W 2015 roku rozrastający się zbiór kolaży z cyklu "Kinderturnen" wydany został w formie książki "Kinderturnen. Alternatywna gimnastyka dziecięca. Zbiór ćwiczeń w 101 odsłonach i 19 rozdziałach", w której pracom Orzechowskiej towarzyszą teksty Małgorzaty Cackowskiej, Anki Herbut, Kamili Wielebskiej i Bartka Zdunka. To jedna z trzech dotychczasowych książek artystycznych Orzechowskiej. Wcześniej, w roku 2012, ukazała się jej pierwsza publikacja "DEADLINE. Never Ending Story". Wizualnej opowieści o morzu wyrzucającym na brzeg różnego rodzaju szczątki towarzyszą teksty Agnieszki Taborskiej, Agnieszki Pindery, Jonasa Nobla, Katarzyny Czeczot, Stanisława Rukszy i Bartka Zdunka, nie tyle interpretujące kolaże artystki, co rozbudowujące ich odbiór o dodatkowe konteksty, jak literacki kolaż Taborskiej inspirowany m.in. "inwentarzami" Georges'a Pereca i pracami surrealistów. Zgodnie z tytułem książki nie jest ona zamkniętą, dookreśloną raz na zawsze całością, a otwartym zbiorem, w którym wiele stron pozostało pustych i czekających na zapełnienie. Metoda ta charakterystyczna jest dla Orzechowskiej także w instalacjach złożonych z gotowych przedmiotów, które wędrują między poszczególnymi pracami, nazywanymi nierzadko "jeszcze bez tytułu".

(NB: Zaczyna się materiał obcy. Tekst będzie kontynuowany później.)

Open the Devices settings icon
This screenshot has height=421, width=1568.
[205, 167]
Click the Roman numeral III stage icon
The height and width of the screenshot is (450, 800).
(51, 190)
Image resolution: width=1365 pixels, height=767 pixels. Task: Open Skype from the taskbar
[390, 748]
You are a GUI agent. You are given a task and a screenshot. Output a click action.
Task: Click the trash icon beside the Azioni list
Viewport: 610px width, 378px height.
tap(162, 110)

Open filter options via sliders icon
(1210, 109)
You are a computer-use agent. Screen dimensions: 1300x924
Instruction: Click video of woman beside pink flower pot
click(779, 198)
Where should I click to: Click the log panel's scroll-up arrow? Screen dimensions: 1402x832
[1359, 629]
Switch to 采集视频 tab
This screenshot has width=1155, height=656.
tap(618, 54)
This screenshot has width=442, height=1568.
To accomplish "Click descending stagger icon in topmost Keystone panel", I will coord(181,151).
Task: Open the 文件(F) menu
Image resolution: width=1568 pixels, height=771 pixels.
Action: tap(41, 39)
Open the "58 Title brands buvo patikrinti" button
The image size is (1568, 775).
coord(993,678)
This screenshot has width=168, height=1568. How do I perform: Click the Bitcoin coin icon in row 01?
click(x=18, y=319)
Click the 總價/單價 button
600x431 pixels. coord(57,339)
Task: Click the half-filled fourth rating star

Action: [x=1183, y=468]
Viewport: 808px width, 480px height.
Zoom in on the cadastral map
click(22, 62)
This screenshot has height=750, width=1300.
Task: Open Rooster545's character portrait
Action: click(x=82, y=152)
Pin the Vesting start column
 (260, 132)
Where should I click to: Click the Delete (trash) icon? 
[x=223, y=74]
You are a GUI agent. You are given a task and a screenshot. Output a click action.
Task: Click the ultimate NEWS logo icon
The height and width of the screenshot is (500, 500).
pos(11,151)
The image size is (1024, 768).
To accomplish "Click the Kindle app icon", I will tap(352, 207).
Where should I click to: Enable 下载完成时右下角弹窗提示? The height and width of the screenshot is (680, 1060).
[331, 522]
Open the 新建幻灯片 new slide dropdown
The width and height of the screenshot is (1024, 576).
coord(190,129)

"Medium" z roku 2017 to z kolei książka zawierająca serię fotogramów stworzonych podczas rezydencji artystki w Muzeum Żydów Polskich POLIN, którym towarzyszą teksty Tomasza
Szerszenia i Andrzeja Marca. Orzechowska przygląda się w niej przedmiotom, które jako dary trafiły do kolekcji muzeum: od sygnetu więźnia obozu koncentracyjnego przez ordery wojskowe po sztućce, zegarki czy lalki. Poszczególne obiekty artystka uwieczniła w technice popularnej w początkach XX wieku wśród twórców awangardowej fotografii takich jak Karol Hiller czy Franciszka i Stefan Themersonowie, naświetlając je bezpośrednio na papierze światłoczułym. Orzechowska nie dąży jednak do osiągnięcia efektu z pogranicza abstrakcji, charakterystycznego dla wielu awangardowych fotogramów, a uwiecznia kolejne obiekty w osobnych kompozycjach. Ich kształty pozostają czytelne na pierwszy rzut oka, a jednocześnie każdy z przedmiotów zyskuje widmowy charakter – widzimy jedynie ich świetlisty, biały zarys. Jak pisał Tomasz Szerszeń, w fotogramach Orzechowskiej "więcej jest zaludnianego przez widma i przepełnionego duchem spirytyzmu świata dziewiętnastowiecznej fotografii, niż awangardowego formalizmu, do którego jej prace pozornie nawiązują". W ten sposób artystka kieruje uwagę na zawarty w fotografowanych przedmiotach ślad ludzkiej obecności, historii, których były one częścią. Fotogramy są więc, jak pisał Szerszeń: "próbą uchwycenia nie tyle samego przedmiotu – artefaktu z kolekcji – lecz bardziej jego aury, energii, którą wysyła".
Rodzajem fikcyjnego kontrapunktu dla "Medium" jest instalacja audiowizualna "Future Perfect", zrealizowana w przestrzeni publicznej Sopotu w roku 2011 w ramach projektu "Otwarty Kurort Kultury—Crossactions: Urban Tales". Orzechowska zgromadziła w niej fikcyjną muzealną kolekcję obiektów i dokumentów związanych z historią miejsca, wymyślony zbiór osobistych przedmiotów ludzki, których prywatne historie przeplatają się z historią samego Sopotu. W projektach takich jak "Medium", "Future Perfect" czy cykl fotografii "Homebody" z 2013 roku, w którym widzimy kobietę w pozycjach rodem z jogi splecioną z domowymi meblami, coraz większą rolę odgrywają przedmioty. W ostatnich latach Orzechowska zajmuje się przede wszystkim relacjami między ludźmi i przedmiotami właśnie, czerpiąc z narzędzi ontologii zorientowanej na przedmiot. Pracuje na resztkach, gotowych przedmiotach i archiwach wizualnych, uprawiając, jak sama określa, "fizyczny i mentalny recykling".